Noch lange nicht

2. September 2021 - Der Sommer in Alaska ist vorbei, auch wenn wir es nicht wahrhaben wollen. Nur kurz und flüchtig zeigte er sich.

Und jetzt, Anfang September, jagt ein Tief das andere und bringt Dauerregen mit südlichen Starkwinden. Natürlich genau die Richtung, in die wir wollen. Die Zeit ist wahrlich ein Dieb. Ich wundere mich wieder einmal, wie schnell die letzten Wochen ins Land gezogen sind. Von der Insel Kodiak segelten wir zu den Kenai Fjords und nach Seward, weiter in die Wunderwelt des Prince William Sounds und in drei gnadenvollen Tagen über den Golf von Alaska nach Sitka. Momentan ankern wir bei anthrazitgrauem Mistwetter vor Craig, ganz im Süden von Alaska und wissen, dass mit dem zügigen Weiterkommen vorerst einmal Schluss ist. Doch welche Erinnerungen, welche Spuren trägt dieser Sommer, der von berauschender Intensität erfüllt war?

Seelöwennasen, die in Kelpfeldern auftauchen. Walgesang ganz nahe beim Boot. Frisch gefangener Lachs und Heilbutt im Überfluss. Insektenschutzmittel vermischt mit Sonnencreme. Schwefelig, heiße Quellen, in denen wir suhlen, bis die Haut unserer Fingerspitzen und Zehen runzelig wird. Gletscher, die ins Meer kalben, Urzeiteis zum Anfassen. Wasserfallsound auf der Tonspur.Mystische, einsame Ankerbuchten. Der harzige Atem der Tannen, Fichten und Zedern. Der Geschmack selbst gepflückter Heidelbeeren – eine süße Brise aus heilen Kindertagen. Morgenstille. Nebelschwaden, die Klippen, Inseln und Ufer verhüllen. Das Gefühl von Weite und Freiheit. Das würzige Aroma des Abenteuers. Die unbequeme Nacht im Zelt beim Lost Lake. Salzluft und das Knarren der Fischerboote im Hafen. Bereichernde Begegnungen mit Menschen, jede Begegnung eine Reise ins Unbekannte.

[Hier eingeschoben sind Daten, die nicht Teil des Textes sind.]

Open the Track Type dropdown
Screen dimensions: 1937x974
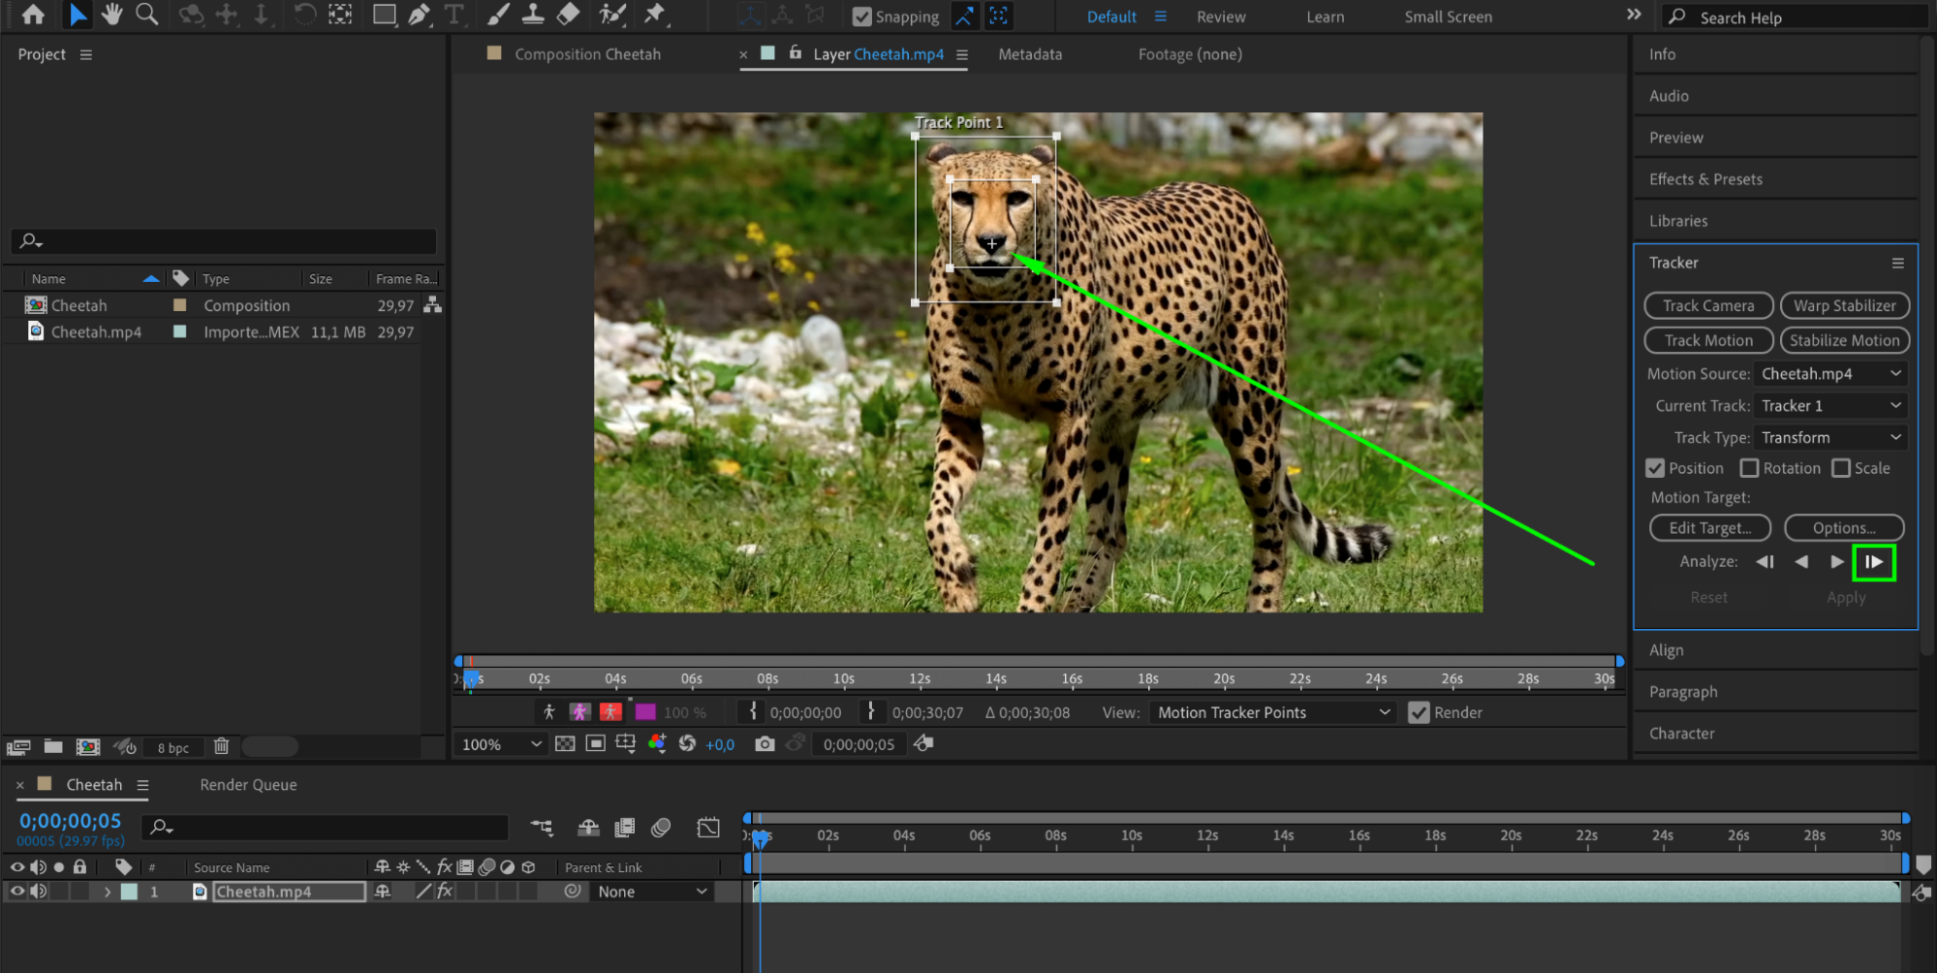[1829, 438]
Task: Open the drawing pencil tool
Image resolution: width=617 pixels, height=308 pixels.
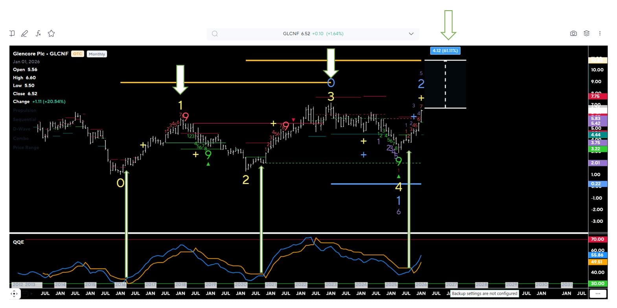Action: (24, 34)
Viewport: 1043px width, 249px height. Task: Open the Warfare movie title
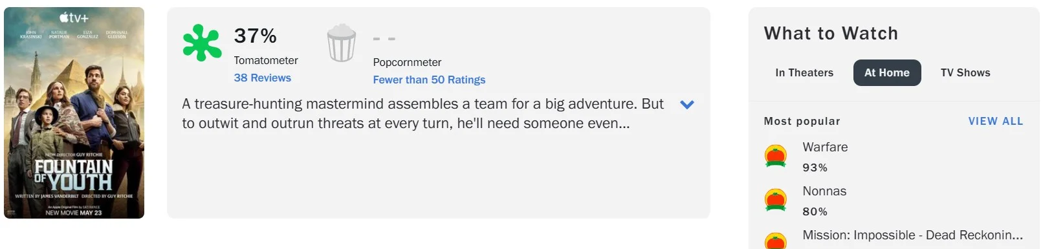[825, 147]
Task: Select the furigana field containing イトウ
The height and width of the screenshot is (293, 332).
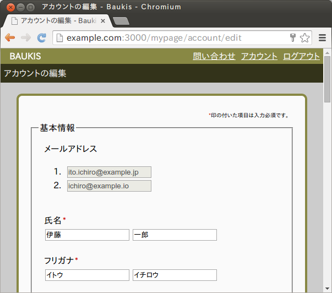Action: tap(87, 275)
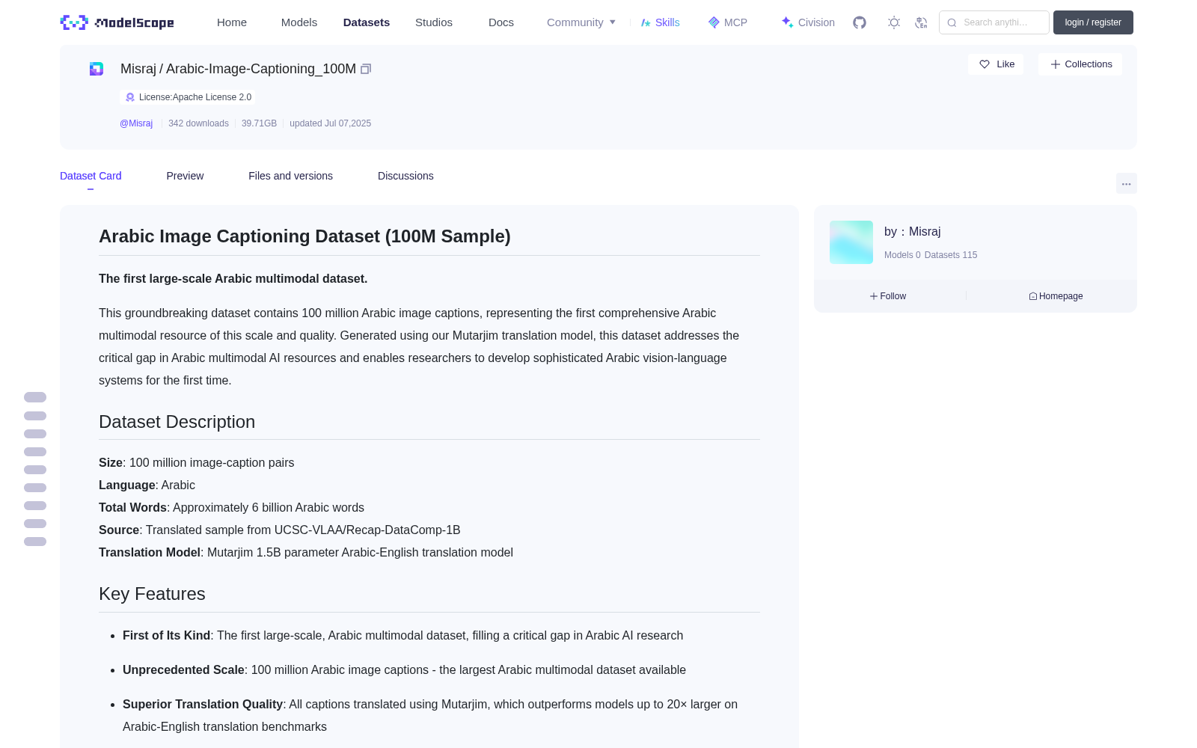Expand the Community dropdown menu

point(581,22)
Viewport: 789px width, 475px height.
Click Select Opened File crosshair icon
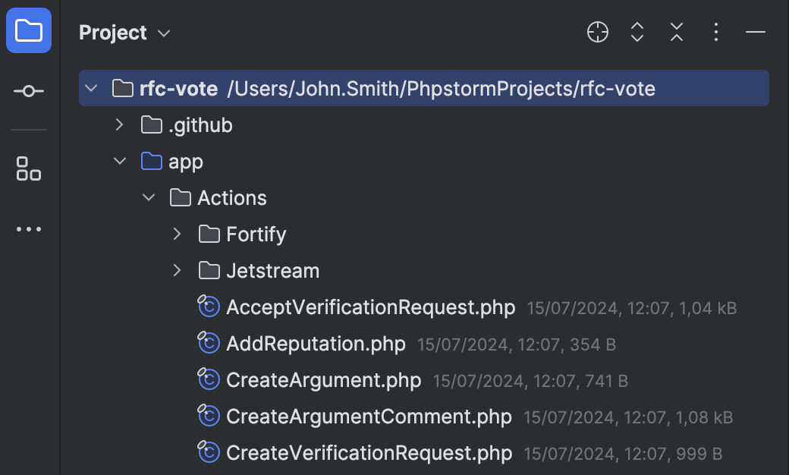pos(598,32)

Magische Augenblicke, in denen alles außer Zweifel steht und der Kosmos im Lot pendelt. Tage, die nicht enden wollen. Sonnenschein um zehn Uhr abends. Sich an Dunkelheit nicht mehr erinnern wollen und nicht daran, wie finster ein Morgen sein kann. Noch nicht, noch lange nicht an den anstehenden Werftaufenthalt in wenigen Wochen denken. Ein Sommer in Alaska. Was für ein Glück!